(1.) There are two objections taken by the petitioner, the defendant in a suit for the redemption of a possessory mortgage. The first is that the Court fee paid on the plaint is insufficient and the second that his plea of nonjoinder of persons (other than the plaintiffs) interested in the equity of redemption was wrongly decided by the court below. Neither seems to me to come within the scope of S.115 of the Code.
(2.) Taking the second first, no doubt O.34 R.1 requires that all persons having an interest in the right of redemption shall be joined as parties. The plaintiffs claimed that they were solely entitled to the right of redemption and the court below upheld the claim, rejecting the case of the defendant that the daughter and grandchildren of the first plaintiff also had an interest therein. This decision, even if it be wrong, is not one involving any question of jurisdiction.
(3.) For the first, I read the recent decision of the Supreme Court in 1961 KLT (SC). 67 as meaning that no revision will lie at the instance of a defendant for the simple reason that the adequacy or otherwise of the Court fee paid is not a matter in which he is interested unless, as observed in AIR 1958 S.C. 245 at page 251, the question of Court fee involves also the question of jurisdiction of the court either to try the suit or entertain the appeal. Hence an erroneous decision on that matter cannot, unless jurisdiction is involved, invest him with a grievance entitling him to seek redress. (A complaint of overvaluation is understandable, for in the event of his losing, it will saddle the defendant with higher costs & higher Court fee for an appeal).
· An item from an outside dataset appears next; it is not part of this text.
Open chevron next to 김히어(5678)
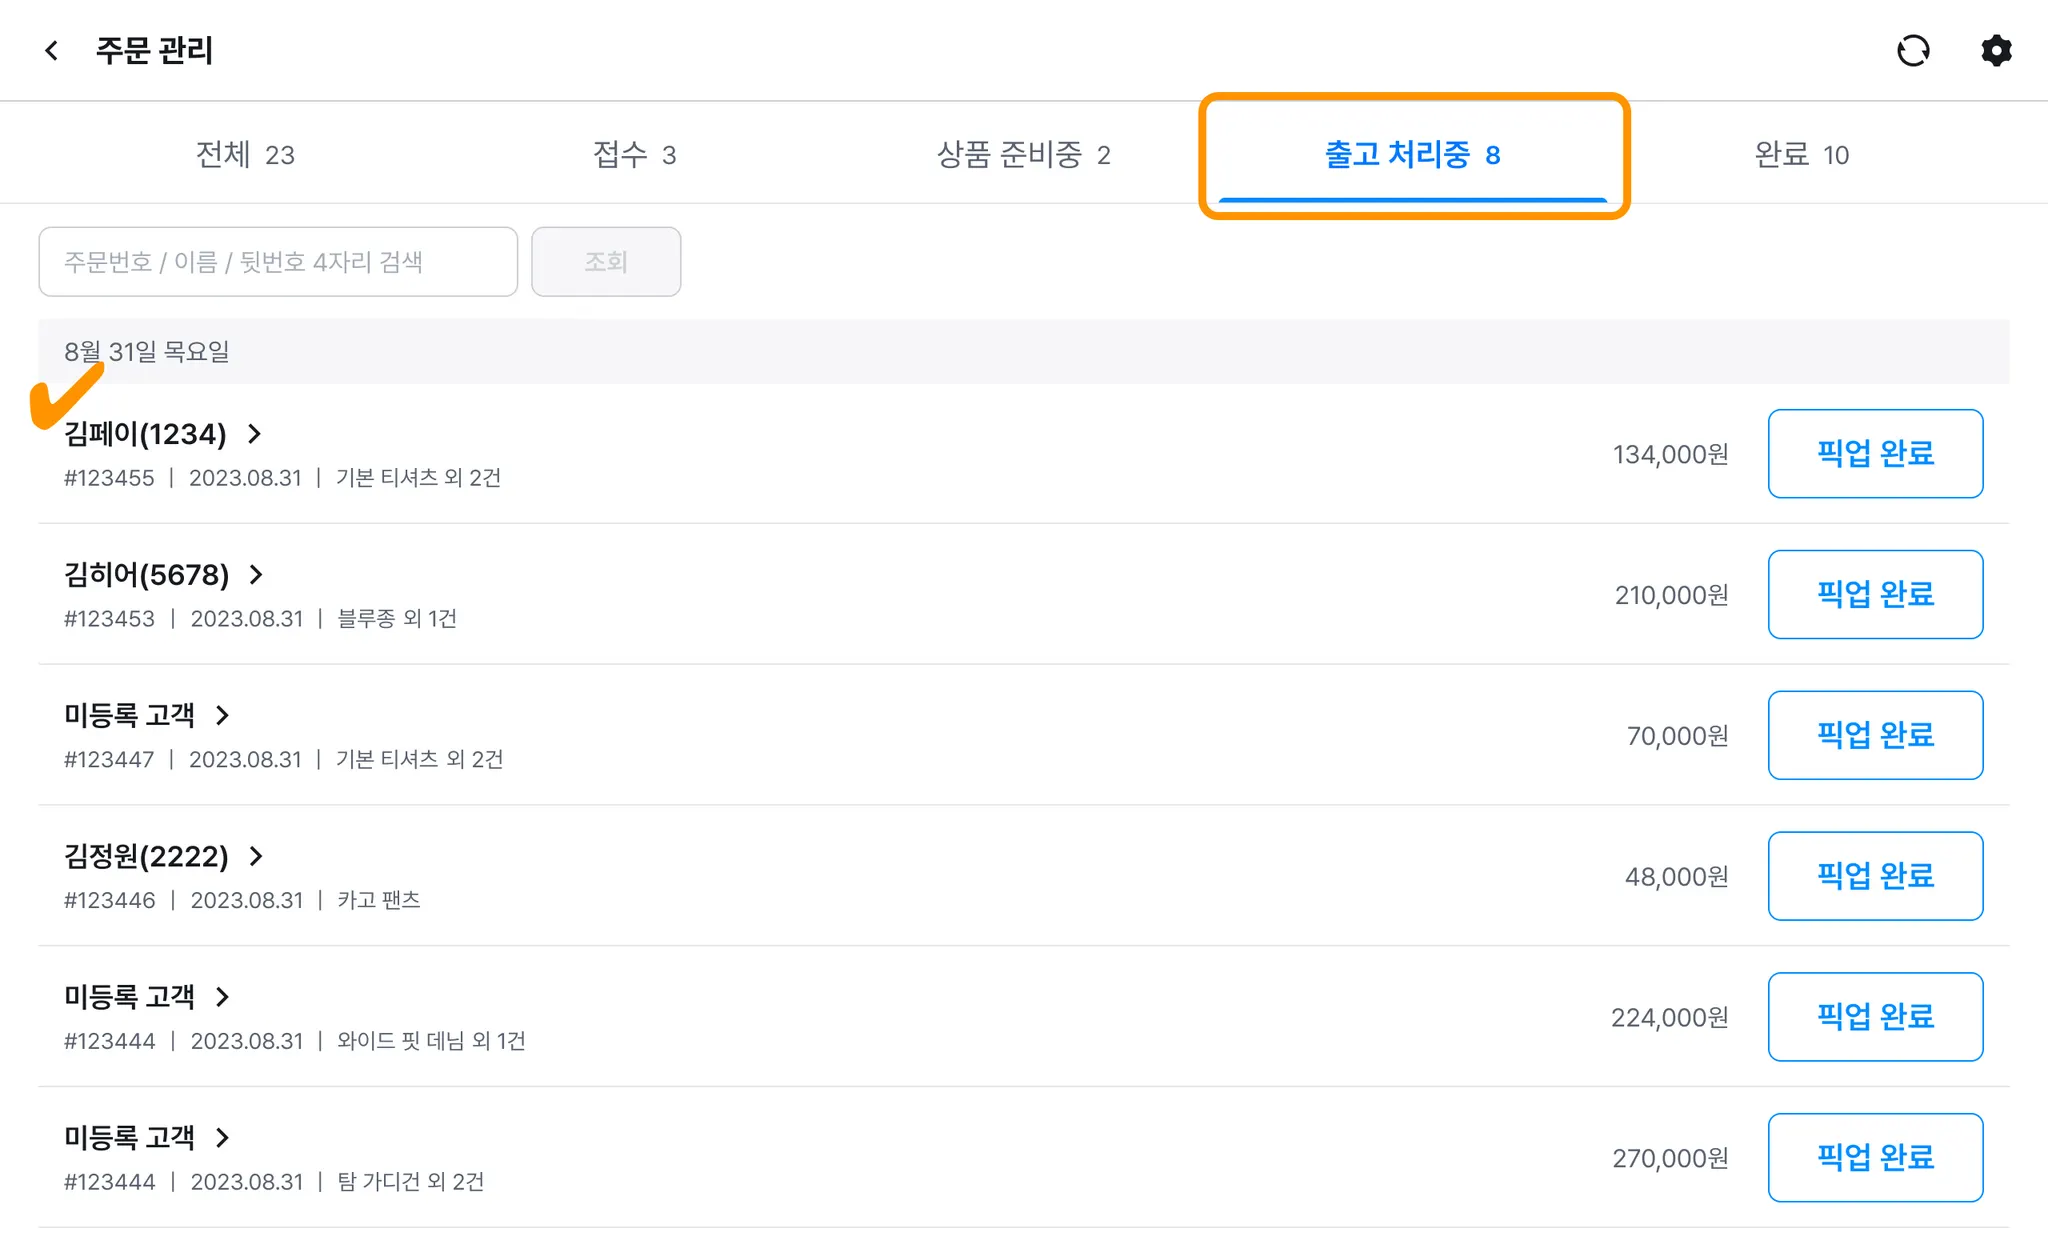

In the case of a plaintiff or an appellant the position is different for he faces the danger of his suitor appeal being thrown out on the basis of the wrong decision. That was the case in AIR 1953 S.C. 28, and the observation therein (at P. 32 of the report) relied upon by the defendant, to the effect that where a decision on the question of Court fee suffers from a defect of jurisdiction the decision would be revisable by the High Court, read in that light, cannot mean that the High Court will entertain a revision at the instance of a person who has no legitimate grievance. True, a distinction is to be drawn between the question whether a suit falls under one section or another of the Court fees Act, the question of category as it has been called, and the question whether the value of the subject matter has been properly assessed, the question of valuation pure and simple as it is often described. The former is a pure question of law and in fit cases can be the subject matter of revision; not the latter. True also that the question in 1961 KLT (S.C.) 67 would appear to be one of valuation pure and simple but the reason given there, namely, that the defendant is not aggrieved, and the observations made, apply equally to a case where the alleged inadequacy arises through an error regarding category. So long as the error is not one affecting the jurisdiction of the court to try the suit, the defendant is not affected thereby; and the distinction between an error regarding category and an error regarding valuation pure and simple, is of no relevance in a revision by the defendant.